Bien que je n'aie pas embrassé la pénible carrière de M. Adolphe Brisson 1 et que les « promenades et visites » où excelle ce brillant chroniqueur ne soient, à dire vrai, ni de mon fait, ni de mon goût, je viens de visiter M. Paul Bourget dans son ermitage d'Hyères. Ces trente-six heures charmées sous le toit bienveillant du conteur, du psychologue, du moraliste le mieux informé de notre temps, et encore du plus subtil et du plus grave, valent la peine qu'on les produise en public. Elles expliqueront les traits d'une vie nouvelle ou du moins elles les rendront précis et évidents. Que mon hôte me pardonne l'indiscrétion ! 2

Il n'y a pas longtemps que M. Paul Bourget était un mondain déclaré et en quelque sorte, profès. Le vers d'Edel 3, qui est fameux,

Le ciel d'automne était couleur d'un gant gris perle,

ce vers ne donnait pas une idée exacte de la moitié de la vie de M. Bourget. Paris, et le Paris le plus frivole, était son centre. Fort ami des voyages et des villégiatures à l'étranger, c'était dans la vie parisienne (fleur assez naturelle et assez directe, après tout, du sol et de l'air de Paris) qu'il aimait à goûter ce qui est le meilleur de la vie humaine, après les ivresses du travail de l'esprit : les plaisirs, les détentes et les dernières extrémités de la vie nerveuse.

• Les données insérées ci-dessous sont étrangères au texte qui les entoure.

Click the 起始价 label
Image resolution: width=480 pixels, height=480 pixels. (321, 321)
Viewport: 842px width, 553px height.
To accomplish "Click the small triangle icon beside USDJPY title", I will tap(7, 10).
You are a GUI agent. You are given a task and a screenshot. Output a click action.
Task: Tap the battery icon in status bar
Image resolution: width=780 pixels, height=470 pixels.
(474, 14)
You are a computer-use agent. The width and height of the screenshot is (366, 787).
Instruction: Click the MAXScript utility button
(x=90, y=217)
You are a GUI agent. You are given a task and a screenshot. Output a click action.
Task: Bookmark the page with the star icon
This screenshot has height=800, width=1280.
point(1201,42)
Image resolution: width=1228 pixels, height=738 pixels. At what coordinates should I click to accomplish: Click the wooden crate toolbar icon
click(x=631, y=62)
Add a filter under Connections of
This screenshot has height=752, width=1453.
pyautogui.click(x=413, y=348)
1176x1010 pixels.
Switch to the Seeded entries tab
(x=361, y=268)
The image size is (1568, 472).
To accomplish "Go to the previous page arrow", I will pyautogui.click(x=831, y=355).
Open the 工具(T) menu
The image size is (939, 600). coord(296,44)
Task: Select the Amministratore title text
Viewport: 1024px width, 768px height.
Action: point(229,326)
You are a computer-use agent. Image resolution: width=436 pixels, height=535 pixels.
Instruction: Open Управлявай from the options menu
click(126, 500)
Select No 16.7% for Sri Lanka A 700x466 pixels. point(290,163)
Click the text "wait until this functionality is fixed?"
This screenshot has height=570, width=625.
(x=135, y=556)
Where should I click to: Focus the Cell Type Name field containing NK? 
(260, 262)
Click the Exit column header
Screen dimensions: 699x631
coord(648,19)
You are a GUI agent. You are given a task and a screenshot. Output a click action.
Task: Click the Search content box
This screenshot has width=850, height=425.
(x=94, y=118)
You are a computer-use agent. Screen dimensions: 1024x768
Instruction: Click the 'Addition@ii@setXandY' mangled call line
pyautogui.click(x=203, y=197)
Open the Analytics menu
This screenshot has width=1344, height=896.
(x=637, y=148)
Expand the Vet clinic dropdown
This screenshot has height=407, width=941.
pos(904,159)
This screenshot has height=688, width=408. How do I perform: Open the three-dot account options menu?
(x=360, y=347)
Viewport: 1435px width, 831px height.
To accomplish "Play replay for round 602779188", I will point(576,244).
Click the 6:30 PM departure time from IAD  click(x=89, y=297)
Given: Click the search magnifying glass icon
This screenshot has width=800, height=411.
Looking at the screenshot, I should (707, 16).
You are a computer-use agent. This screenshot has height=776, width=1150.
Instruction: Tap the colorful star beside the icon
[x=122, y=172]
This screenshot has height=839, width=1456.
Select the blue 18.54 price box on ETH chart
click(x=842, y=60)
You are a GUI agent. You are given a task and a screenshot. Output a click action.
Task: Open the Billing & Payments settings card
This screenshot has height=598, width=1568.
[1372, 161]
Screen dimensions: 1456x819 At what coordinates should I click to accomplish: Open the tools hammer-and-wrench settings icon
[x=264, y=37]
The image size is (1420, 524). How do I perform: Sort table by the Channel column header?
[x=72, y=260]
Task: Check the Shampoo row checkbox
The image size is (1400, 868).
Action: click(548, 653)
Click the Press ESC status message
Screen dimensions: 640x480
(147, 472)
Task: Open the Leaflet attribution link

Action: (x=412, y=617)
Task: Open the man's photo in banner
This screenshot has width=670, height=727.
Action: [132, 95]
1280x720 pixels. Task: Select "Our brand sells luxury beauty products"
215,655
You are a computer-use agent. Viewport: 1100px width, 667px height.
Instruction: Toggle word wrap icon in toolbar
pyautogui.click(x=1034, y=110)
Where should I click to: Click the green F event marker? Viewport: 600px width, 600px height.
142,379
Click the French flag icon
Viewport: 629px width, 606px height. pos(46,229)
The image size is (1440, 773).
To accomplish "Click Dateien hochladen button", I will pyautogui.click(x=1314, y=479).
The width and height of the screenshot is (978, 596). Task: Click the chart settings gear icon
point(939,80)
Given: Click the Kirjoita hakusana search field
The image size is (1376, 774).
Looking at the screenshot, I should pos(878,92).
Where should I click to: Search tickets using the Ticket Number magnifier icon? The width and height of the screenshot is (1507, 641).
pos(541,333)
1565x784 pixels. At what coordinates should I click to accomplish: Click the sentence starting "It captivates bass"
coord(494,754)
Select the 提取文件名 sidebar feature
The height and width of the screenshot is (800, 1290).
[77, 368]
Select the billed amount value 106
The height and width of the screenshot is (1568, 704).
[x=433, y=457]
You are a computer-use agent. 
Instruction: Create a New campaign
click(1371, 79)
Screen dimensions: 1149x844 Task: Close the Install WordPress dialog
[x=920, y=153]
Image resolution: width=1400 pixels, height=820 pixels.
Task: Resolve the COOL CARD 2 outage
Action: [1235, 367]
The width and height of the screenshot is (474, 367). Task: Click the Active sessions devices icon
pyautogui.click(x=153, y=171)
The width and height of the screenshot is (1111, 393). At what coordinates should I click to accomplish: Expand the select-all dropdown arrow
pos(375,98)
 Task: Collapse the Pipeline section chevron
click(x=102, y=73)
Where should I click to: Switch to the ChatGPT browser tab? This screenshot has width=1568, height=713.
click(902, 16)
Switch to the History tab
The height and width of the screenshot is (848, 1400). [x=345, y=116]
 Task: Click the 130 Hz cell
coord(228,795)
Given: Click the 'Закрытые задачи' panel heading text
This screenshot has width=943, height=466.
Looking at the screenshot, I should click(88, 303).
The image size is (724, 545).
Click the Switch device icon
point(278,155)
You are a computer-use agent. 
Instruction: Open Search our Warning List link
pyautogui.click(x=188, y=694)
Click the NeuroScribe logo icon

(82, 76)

Paris a des sages et Paris a des femmes. Près de ses bibliothèques, il a des salons. Ces deux ordres de liens tenaient M. Bourget et je crois que, par là, quelque chose d'artificiel pesait sur la force naturelle de son talent 4. Il fallait l'admirer, sans doute ; mais dans nos clans de petits rêveurs inflexibles, l'admiration s'était accommodée d'un peu d'ironie. On disait : — Paul Bourget se livrera-t-il ?… On insistait : — Découvrira-t-il un jour la simple nature 5 ?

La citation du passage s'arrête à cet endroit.